### [What is needed]
Below are some records: retype them all exactly, but not the pictures.

Stored data:
*** Begin section ***
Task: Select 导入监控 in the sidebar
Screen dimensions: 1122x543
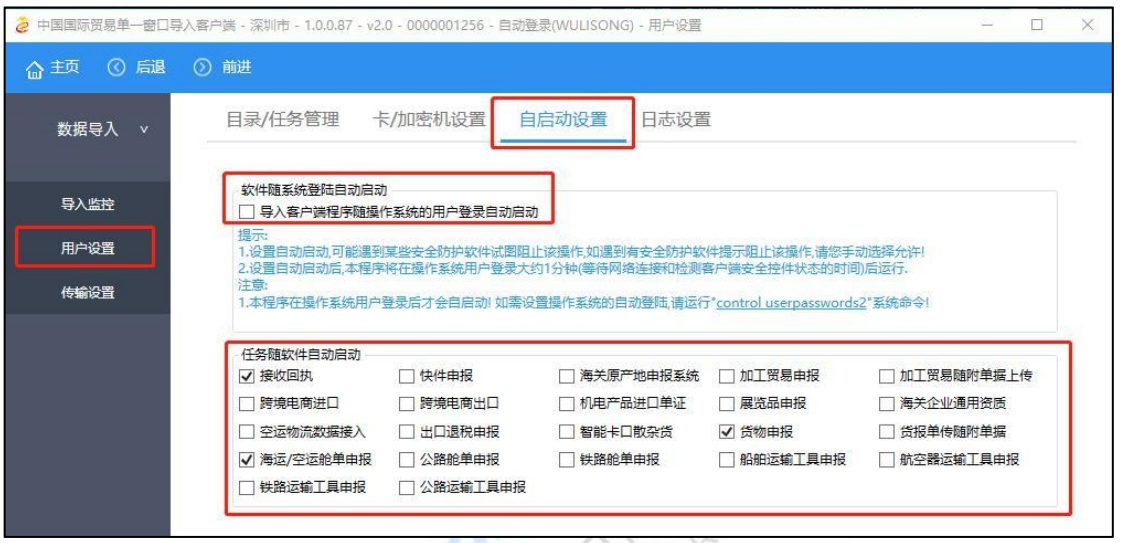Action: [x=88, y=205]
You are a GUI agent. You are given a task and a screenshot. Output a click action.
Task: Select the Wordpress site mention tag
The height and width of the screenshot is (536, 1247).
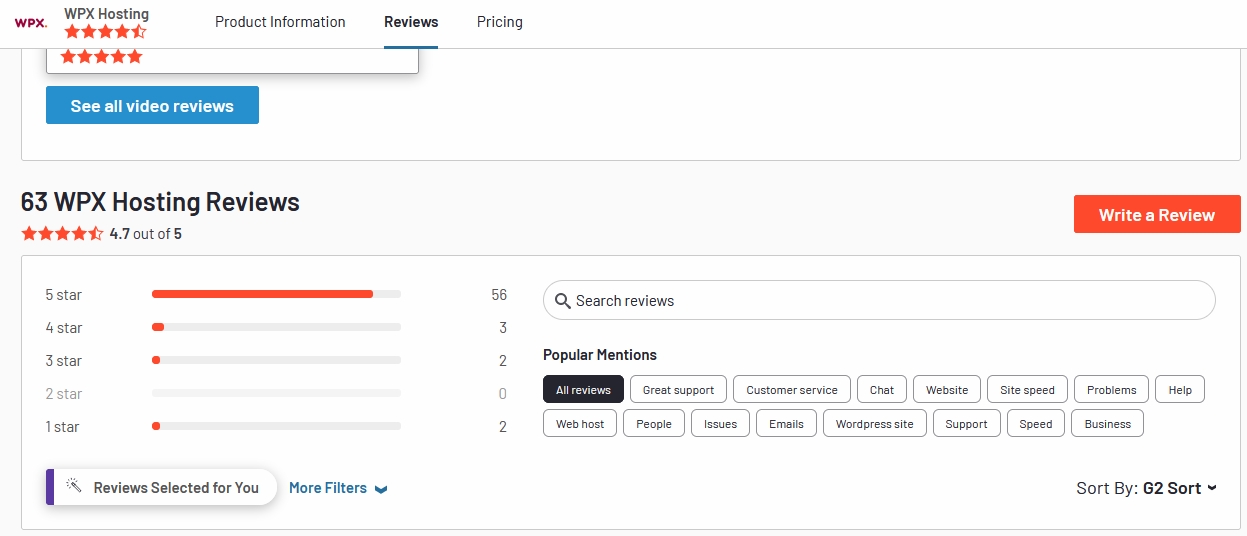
*** End section ***
### [Response to the exercise]
Task: Select 导入监控 in the sidebar
Screen dimensions: 1122x543
Action: [x=88, y=205]
You are a GUI agent. You are given a task and a screenshot. Output a click action.
Task: Select the Wordpress site mention tag
The height and width of the screenshot is (536, 1247).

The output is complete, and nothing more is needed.